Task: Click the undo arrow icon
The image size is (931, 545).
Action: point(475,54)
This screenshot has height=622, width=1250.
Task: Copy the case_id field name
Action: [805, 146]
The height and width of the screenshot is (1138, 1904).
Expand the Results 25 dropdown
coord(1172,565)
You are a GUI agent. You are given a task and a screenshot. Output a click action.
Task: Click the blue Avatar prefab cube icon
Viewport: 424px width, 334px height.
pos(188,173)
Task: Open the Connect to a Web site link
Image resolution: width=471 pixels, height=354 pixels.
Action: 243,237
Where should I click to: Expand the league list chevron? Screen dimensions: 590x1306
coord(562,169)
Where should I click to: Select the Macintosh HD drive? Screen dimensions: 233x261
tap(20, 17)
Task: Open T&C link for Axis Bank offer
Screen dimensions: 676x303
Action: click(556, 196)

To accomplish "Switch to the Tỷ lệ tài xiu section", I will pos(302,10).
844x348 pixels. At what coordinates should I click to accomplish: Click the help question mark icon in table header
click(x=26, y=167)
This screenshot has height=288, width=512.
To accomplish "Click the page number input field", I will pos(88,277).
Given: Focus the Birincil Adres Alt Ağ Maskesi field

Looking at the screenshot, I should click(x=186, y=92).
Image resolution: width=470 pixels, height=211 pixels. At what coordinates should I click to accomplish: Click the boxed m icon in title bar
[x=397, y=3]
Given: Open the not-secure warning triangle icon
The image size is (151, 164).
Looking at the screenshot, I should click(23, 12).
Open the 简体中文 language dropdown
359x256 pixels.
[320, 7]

——————

(Directions for this task): Reproduce the data. Keep it exact.

(Solution to this exercise):
Task: Click the undo arrow icon
The image size is (931, 545).
Action: point(475,54)
This screenshot has height=622, width=1250.
Task: Copy the case_id field name
Action: [805, 146]
The height and width of the screenshot is (1138, 1904).
Expand the Results 25 dropdown
coord(1172,565)
You are a GUI agent. You are given a task and a screenshot. Output a click action.
Task: Click the blue Avatar prefab cube icon
Viewport: 424px width, 334px height.
pos(188,173)
Task: Open the Connect to a Web site link
Image resolution: width=471 pixels, height=354 pixels.
Action: 243,237
Where should I click to: Expand the league list chevron? Screen dimensions: 590x1306
coord(562,169)
Where should I click to: Select the Macintosh HD drive? Screen dimensions: 233x261
tap(20, 17)
Task: Open T&C link for Axis Bank offer
Screen dimensions: 676x303
Action: click(556, 196)

To accomplish "Switch to the Tỷ lệ tài xiu section", I will pos(302,10).
844x348 pixels. At what coordinates should I click to accomplish: Click the help question mark icon in table header
click(x=26, y=167)
This screenshot has height=288, width=512.
To accomplish "Click the page number input field", I will pos(88,277).
Given: Focus the Birincil Adres Alt Ağ Maskesi field

Looking at the screenshot, I should click(x=186, y=92).
Image resolution: width=470 pixels, height=211 pixels. At what coordinates should I click to accomplish: Click the boxed m icon in title bar
[x=397, y=3]
Given: Open the not-secure warning triangle icon
The image size is (151, 164).
Looking at the screenshot, I should click(23, 12).
Open the 简体中文 language dropdown
359x256 pixels.
[320, 7]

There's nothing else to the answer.